Два года – срок достаточный, чтобы забыть любого, поэтому, когда он возник среди киевских поэтов и назвал себя Кириллом Звездочётовым (обязательно через «ё»), никто не удивился. Никто просто не знал, что чему-то следует удивляться. Звездочётов так Звездочётов, через «ё», так через «ё». Бидоном он стал позже.
За годы отшельничества он начал писать стихи. Его стихи были похожи на пауков – одним они нравились, у других вызывали отвращение, но печатать их никто не брался. А чтобы издать книгу за свой счет, нужны были деньги. Традиционные средства заработка Бидону не годились, его огненная масть безотказно отпугивала работодателей. Вот тогда, используя методы исключения, дополнения и законы своей изломанной и болезненной логики, он вычислил, что ради издания собственных новых книг следует торговать чужими старыми. Так Звездочётов оказался на Петровке.
Еще несколько лет он вживался в среду букинистов. Среда отторгала его, как могла, но со временем стерпелась, выделила низшую ступень в иерархии и присвоила кличку «Бидон». Почему Бидон? Отчего Бидон? Просто Бидон. Быть Бидоном ему шло, но он хотел быть поэтом Кириллом Звездочётовым, поэтому каждое утро, когда покупателей еще не было, Бидон прятался в дальнем углу павильона с тетрадью и ручкой и отключался от книжной торговли.
Если Бидону писалось, его лучше было не трогать, но если не писалось, то беспокоить его становилось опасно. Когда стихи не шли, Бидон начинал потрошить новые поступления. Ориентируясь по формату книги, по обложке, а чаще по ее отсутствию, по каким-то невидимым признакам, о которых посторонним никогда не догадаться, Бидон выуживал из кучи мятого, пожелтевшего книжно-бумажного хлама иллюстрированную жертву и быстро ее пролистывал.

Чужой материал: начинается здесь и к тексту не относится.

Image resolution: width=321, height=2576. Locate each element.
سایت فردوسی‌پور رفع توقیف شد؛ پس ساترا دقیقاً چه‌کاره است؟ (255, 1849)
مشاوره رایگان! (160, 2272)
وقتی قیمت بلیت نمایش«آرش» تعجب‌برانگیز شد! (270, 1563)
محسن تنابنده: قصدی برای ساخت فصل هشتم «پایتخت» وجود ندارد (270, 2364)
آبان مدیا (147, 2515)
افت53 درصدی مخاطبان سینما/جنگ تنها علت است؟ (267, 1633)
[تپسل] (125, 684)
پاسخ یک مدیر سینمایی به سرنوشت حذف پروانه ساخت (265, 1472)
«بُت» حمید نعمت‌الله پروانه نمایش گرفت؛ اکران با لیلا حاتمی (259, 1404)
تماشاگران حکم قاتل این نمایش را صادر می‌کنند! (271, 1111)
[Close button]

Если он ошибался и иллюстраций не было или были, но мелкие и неинтересные, книга тут же летела в соседний ящик, предназначенный для прошедших досмотр. Но если они были… Если они были, то Бидон считал день прошедшим не зря. Если они были, жизнь Бидона становилась красочной и яркой, как его голова.
Он называл их груздями, иногда – груздочками. Настоящих груздей Бидон, пожалуй, никогда и не пробовал, но слово ему нравилось. Обнаружив иллюстрацию, годящуюся в грузди, Бидон сперва внимательно читал подпись, а потом выуживал из текста книги все, что касалось изображения. Он делал это, как обычный читатель, внешне ничем не выдавая своих планов, но сам же в это время словно приглядывал за собой со стороны, стараясь разглядеть и понять, в какой момент судьба груздя решится окончательно.
Ощущение силы и власти нарастало все время, пока он читал написанное, пока, поглаживая подушечками пальцев изображение, несколько раз переворачивал страницу с груздем, сравнивая его с текстом. Бидон прислушивался, как шуршит этот лист, смотрел, аккуратно ли он вшит в тетрадку и ровно ли обрезан, принюхивался, чем он пахнет, только ли пылью или еще чем-то особенным, прислушивался к своим ощущениям, и когда наконец все соки были выжаты, собраны и выпиты, он одним движением вырывал страницу из книги. В этот момент Бидон чувствовал, что способен на все, и стихи были меньшим из возможных проявлений его власти над миром вещей и людей. Мысли о большем иногда приходили к нему, но он сам же их и боялся.
А несчастный груздь шел под стекло, помещался в рамку и вывешивался на стене павильона. Среди десятков других. Если груздя когда-нибудь покупали, то в тетрадке, над первой строкой стихотворения, соответствовавшего купленному груздю, Бидон ставил небольшой крест, само стихотворение теперь считалось «мертвым» и публично не читалось уже никогда. В книги своих стихов – за время работы на Петровке Бидон их выпустил две – он включал только «мертвые» стихи.
На работу Бидон приходил так рано, как мог, стараясь растянуть эти утренние часы. Ради них он жил, и не было для Бидона ничего хуже, чем утро, изуродованное нежданным покупателем.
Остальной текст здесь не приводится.